** start SOURCE DATA **
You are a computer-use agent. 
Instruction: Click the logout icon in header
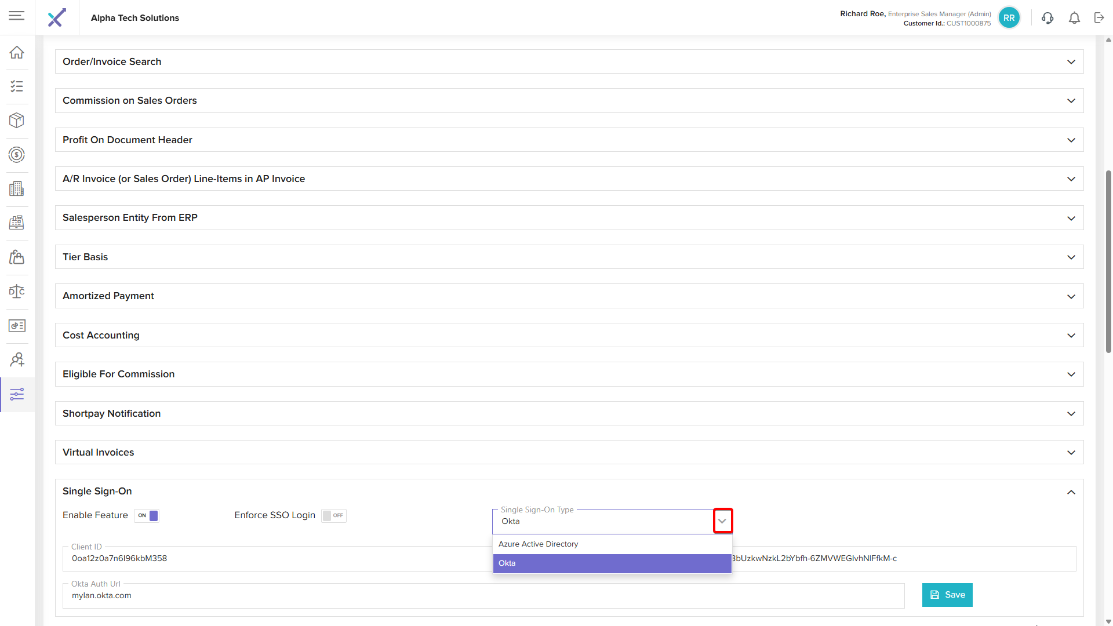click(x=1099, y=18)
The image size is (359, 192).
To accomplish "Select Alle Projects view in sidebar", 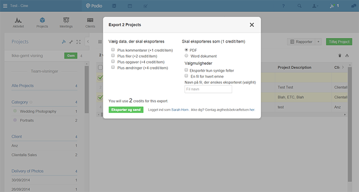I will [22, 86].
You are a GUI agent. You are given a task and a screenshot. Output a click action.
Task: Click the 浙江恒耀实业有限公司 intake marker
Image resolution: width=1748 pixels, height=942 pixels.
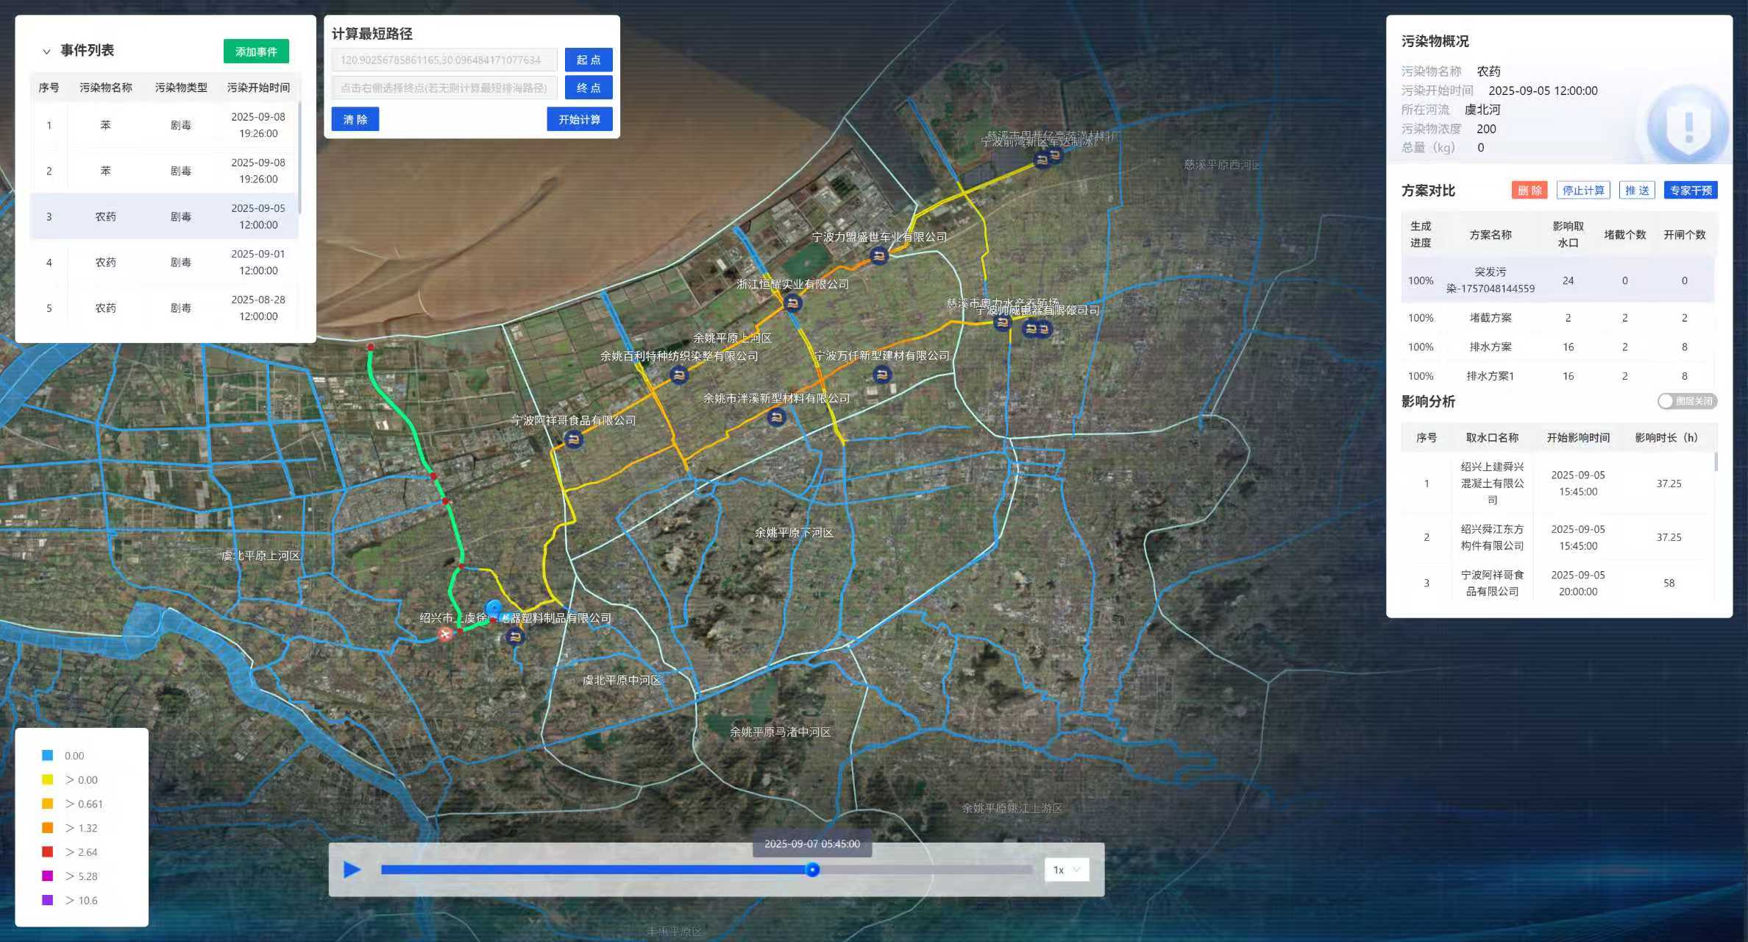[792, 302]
** end SOURCE DATA **
** start SOURCE DATA **
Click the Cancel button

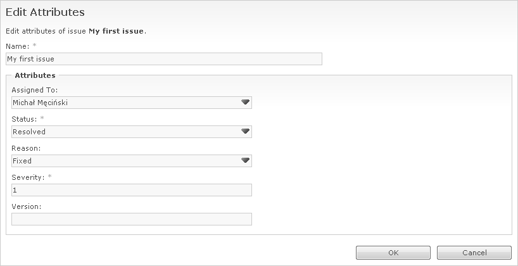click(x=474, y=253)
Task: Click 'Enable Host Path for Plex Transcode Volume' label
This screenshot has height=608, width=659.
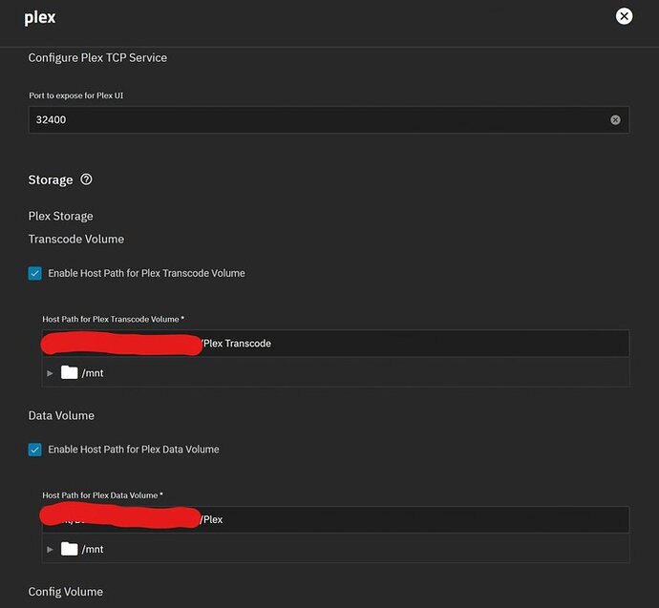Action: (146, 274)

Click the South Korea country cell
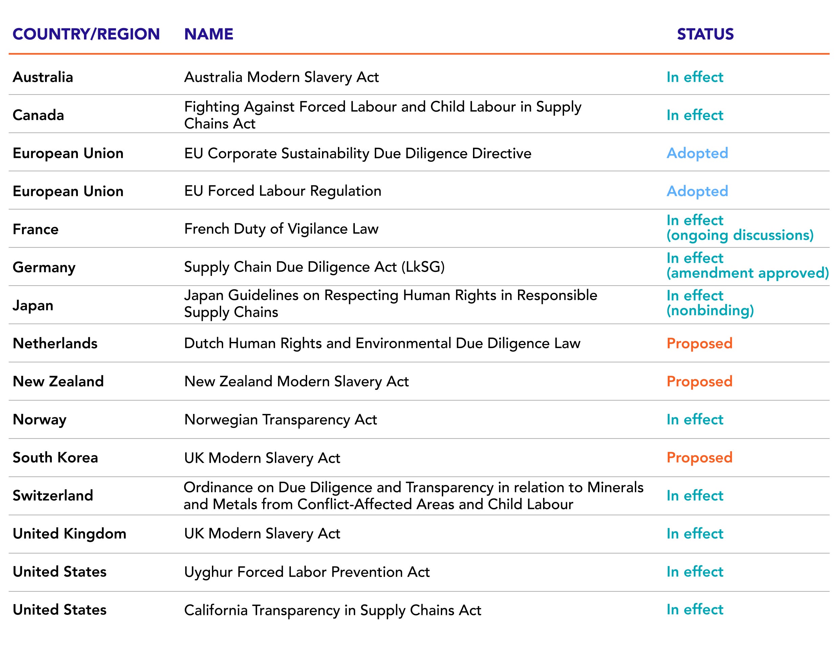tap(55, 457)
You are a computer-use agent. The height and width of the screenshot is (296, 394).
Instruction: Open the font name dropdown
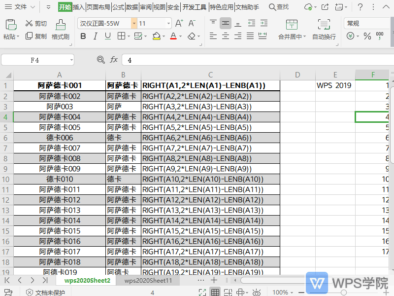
** end SOURCE DATA **
## [REQUIRED TASK]
From the listing, return the lines starting with the line that contains "You are a computer-use agent. The" and going on through the line that contains "Instruction: Open the font name dropdown", copying them word for word.

## [THE REPLY]
You are a computer-use agent. The height and width of the screenshot is (296, 394).
Instruction: Open the font name dropdown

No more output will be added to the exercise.